Dakota Access Pipeline protester: ‘It was a war zone’

  • Amherst activist Jehann El-Bisi at Dakota Access Pipeline encampment. Contributed photo

  • El Bisi Contributed photo

For The Recorder
Published: 11/25/2016 10:09:53 PM

Locals who lent a hand in the fight against the Dakota Access pipeline this month describe the experience as “life-changing” and the clashes with law enforcement “like being in a war zone.”

Amherst activist Jehann El-Bisi said the juxtaposition of peaceful, prayerful indigenous people with the omnipresent police force made for a lasting impression.

“To have this great beauty contrasted with being assaulted by these agencies — it’s jarring, to say the least, and disturbing,” she said, adding that tear gas burned her throat and she saw rubber bullets hurt fellow organizers.

El-Bisi, 48, has traveled to North Dakota twice since September. And she’s not alone.

“It’s been just horrible,” 83-year-old Rema Loeb, who left from Plainfield about two weeks ago to join the protests, told the Associated Press.

Loeb told the AP he retreated from the front lines on Sunday when law enforcement officials began hosing down protesters in subfreezing temperatures.

Tensions seethed when protesters tried to cross a long-blocked bridge on a state highway but were turned back by authorities using tear gas, rubber bullets and water hoses.

The Backwater Bridge has been shut down for weeks because authorities say it might be unsafe due to earlier fires set by protesters. Activists say the closed bridge near their main camp blocks emergency services, and they accuse authorities of keeping it shut down to block their access to the construction site.

Protesters and officers were injured in the skirmishes. The Boston Globe reported that recent Williams College graduate Sophia Wilansky, who was in North Dakota protesting, is in serious condition after an explosive struck her arm during a confrontation with law enforcement Monday morning.

Construction of the $3.8 billion interstate pipeline has been protested for months by the Standing Rock Sioux, whose reservation lies near the pipeline route, and the tribe’s allies, who fear a leak could contaminate their drinking water.

The 1,200-mile, four-state pipeline being built to carry oil from western North Dakota to a shipping point in Illinois is largely complete except for the section under a Missouri River reservoir in southern North Dakota.

El-Bisi said construction is also damaging long-sacred sites.

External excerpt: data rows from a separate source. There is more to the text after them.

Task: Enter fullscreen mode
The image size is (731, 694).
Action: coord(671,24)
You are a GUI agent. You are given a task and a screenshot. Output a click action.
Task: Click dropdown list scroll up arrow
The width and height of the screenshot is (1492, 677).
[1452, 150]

Pipeline developer Energy Transfer Partners has said no sites have been affected, that the pipeline will have protections against leaks, and that it’s a safer method of transport for oil than rail or truck. Chief Executive Officer Kelcy Warren has said the company is unwilling to reroute the project.

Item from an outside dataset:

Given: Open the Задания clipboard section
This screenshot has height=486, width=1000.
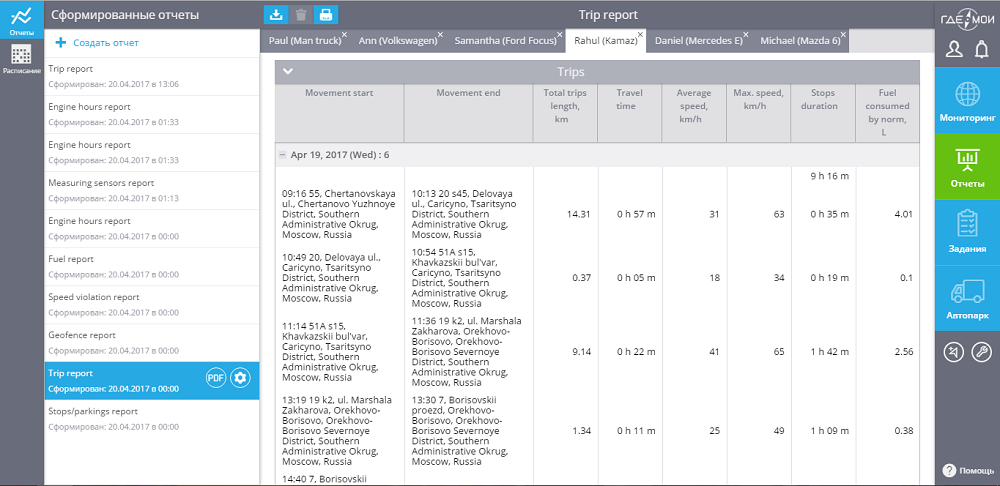Looking at the screenshot, I should tap(967, 232).
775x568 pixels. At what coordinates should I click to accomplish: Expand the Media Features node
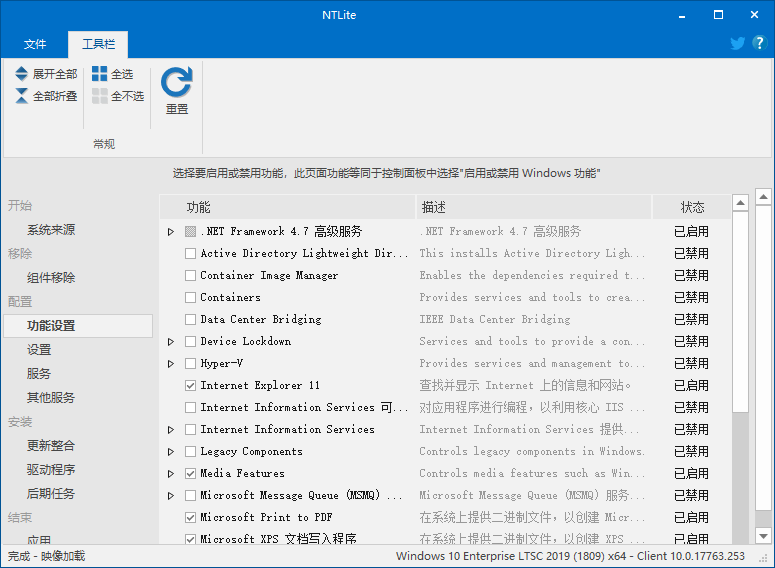171,474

El-Bisi said she at times was very afraid of the “constant” police presence — which followed her even across state lines — but she took away with her a deep-seated Sioux belief.

“Mitakuye oyasin,” she said. “We are all related.”

She said she thought she’d cleared the helicopters, cruisers and tanks when she crossed into Illinois, but state troopers pulled her over and spent 30 minutes searching the vehicle. She said troopers allowed a drug-sniffing dog to “jump in my face several times” and searched her phone without probable cause.

“It’s a feeling of great vulnerability,” she said. “It was pretty obvious to us that it was related to having participated.”

El-Bisi said she was taken aback by the way law enforcement treated protesters, as local police have historically been supportive of peaceful demonstration.

“It was a war zone,” she said. “What has happened to our rights, when you’re facing that level brutality for exercising your right to peacefully and peaceably assemble?”

Still, the way the indigenous groups stayed rooted in prayer is something the rest of humanity should take note of, she said. Transition, she said, is hard and it takes patience and compassion.

“There’s something for everyone to learn from at this moment,” she said. “There’s a sharing and a sense of inclusivity in the human family that transcends these lines of separation that we’ve fallen into — these lines that separate us around racial divides, around ethnic divides, around classist divides.”

Paki Wieland, a longtime Northampton activist who returned last week from North Dakota, said she was struck by the way the indigenous groups and allies “worked together to do basic things,” like prepare food and shelter.

“In some respects it was like the kind of world we want to live in,” she said.

Asked about the conflicting information coming from organizers and law enforcement, Wieland said it should be easy to decipher what’s true. She said police went up against unarmed people committed to nonviolent resistance.

“Anyone who’s watching can see the difference,” Wieland said.

She said helping the movement is an opportunity to counteract centuries of atrocities committed against indigenous Americans.

“It’s an opportunity for us to make amends,” she said.

Material from the Associated Press was used in this report.